7 million Americans have the flu – but it is MUCH less deadly than last year, CDC reveals

Up to 7 million Americans have caught the flu this season, with around 70,000-80,000 hospitalized, the CDC revealed.

The figures, released today in the agency’s first influenza report of the season, confirm that this year’s strain (H1N1), while serious, is nowhere near as threatening as last year’s (H3N2), which killed 80,000 people. 

Just 19 states and New York City are reporting high viral activity – compared to 46 states this time last year. 

Experts say the promising news is that the flu shot appears much more effective at fending off infection this year, so they urge as many people to get it as soon as possible.

As of January 5, 6.2 to 7.3 million people have been sick with flu. Between 2.9 to 3.5 million people have been to the doctor because of flu, and 69,300 to 83,500 people have been hospitalized with flu.

• • • • •

Reproduce the flu-season passage between "Up to 7 million" and "soon as possible.", inclusive, switching "flu shot" to "influenza vaccine".

• • • • •

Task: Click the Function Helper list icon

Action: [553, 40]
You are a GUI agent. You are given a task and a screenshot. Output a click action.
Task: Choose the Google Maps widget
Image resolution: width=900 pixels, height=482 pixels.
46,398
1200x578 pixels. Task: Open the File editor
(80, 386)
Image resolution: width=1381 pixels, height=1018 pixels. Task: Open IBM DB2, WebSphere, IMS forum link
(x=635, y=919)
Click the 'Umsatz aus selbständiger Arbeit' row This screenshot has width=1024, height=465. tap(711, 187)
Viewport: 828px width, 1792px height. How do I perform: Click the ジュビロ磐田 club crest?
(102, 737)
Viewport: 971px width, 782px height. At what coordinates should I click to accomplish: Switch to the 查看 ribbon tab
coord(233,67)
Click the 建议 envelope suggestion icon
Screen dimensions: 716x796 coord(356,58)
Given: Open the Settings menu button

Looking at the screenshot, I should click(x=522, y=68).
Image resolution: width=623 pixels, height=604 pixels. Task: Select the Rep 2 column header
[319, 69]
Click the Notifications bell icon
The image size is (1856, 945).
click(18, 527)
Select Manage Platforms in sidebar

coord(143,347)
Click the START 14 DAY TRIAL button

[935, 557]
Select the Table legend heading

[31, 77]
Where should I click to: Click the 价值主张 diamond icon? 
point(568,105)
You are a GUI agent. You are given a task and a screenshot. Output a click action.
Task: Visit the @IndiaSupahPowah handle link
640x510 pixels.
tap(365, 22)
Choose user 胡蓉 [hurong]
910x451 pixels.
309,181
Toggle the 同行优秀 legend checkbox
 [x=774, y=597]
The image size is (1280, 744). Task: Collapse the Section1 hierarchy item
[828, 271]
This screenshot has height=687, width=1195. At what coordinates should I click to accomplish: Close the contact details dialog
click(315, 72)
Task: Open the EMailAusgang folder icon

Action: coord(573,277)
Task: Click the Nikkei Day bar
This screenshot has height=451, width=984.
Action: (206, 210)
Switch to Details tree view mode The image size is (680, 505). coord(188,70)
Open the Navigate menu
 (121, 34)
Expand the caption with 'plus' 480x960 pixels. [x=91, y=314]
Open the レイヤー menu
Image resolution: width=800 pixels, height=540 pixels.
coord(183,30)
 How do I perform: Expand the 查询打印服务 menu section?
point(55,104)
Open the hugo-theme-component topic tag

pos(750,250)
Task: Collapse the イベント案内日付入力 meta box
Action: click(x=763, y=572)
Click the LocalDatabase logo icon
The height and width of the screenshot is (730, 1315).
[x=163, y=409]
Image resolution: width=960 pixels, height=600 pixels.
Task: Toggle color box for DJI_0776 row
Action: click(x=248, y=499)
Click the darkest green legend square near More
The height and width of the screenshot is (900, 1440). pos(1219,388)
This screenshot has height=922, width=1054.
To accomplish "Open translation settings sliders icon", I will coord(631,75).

• • • • •

- **RESPONSE TO THE TASK**:
Up to 7 million Americans have caught the flu this season, with around 70,000-80,000 hospitalized, the CDC revealed.

The figures, released today in the agency’s first influenza report of the season, confirm that this year’s strain (H1N1), while serious, is nowhere near as threatening as last year’s (H3N2), which killed 80,000 people. 

Just 19 states and New York City are reporting high viral activity – compared to 46 states this time last year. 

Experts say the promising news is that the influenza vaccine appears much more effective at fending off infection this year, so they urge as many people to get it as soon as possible.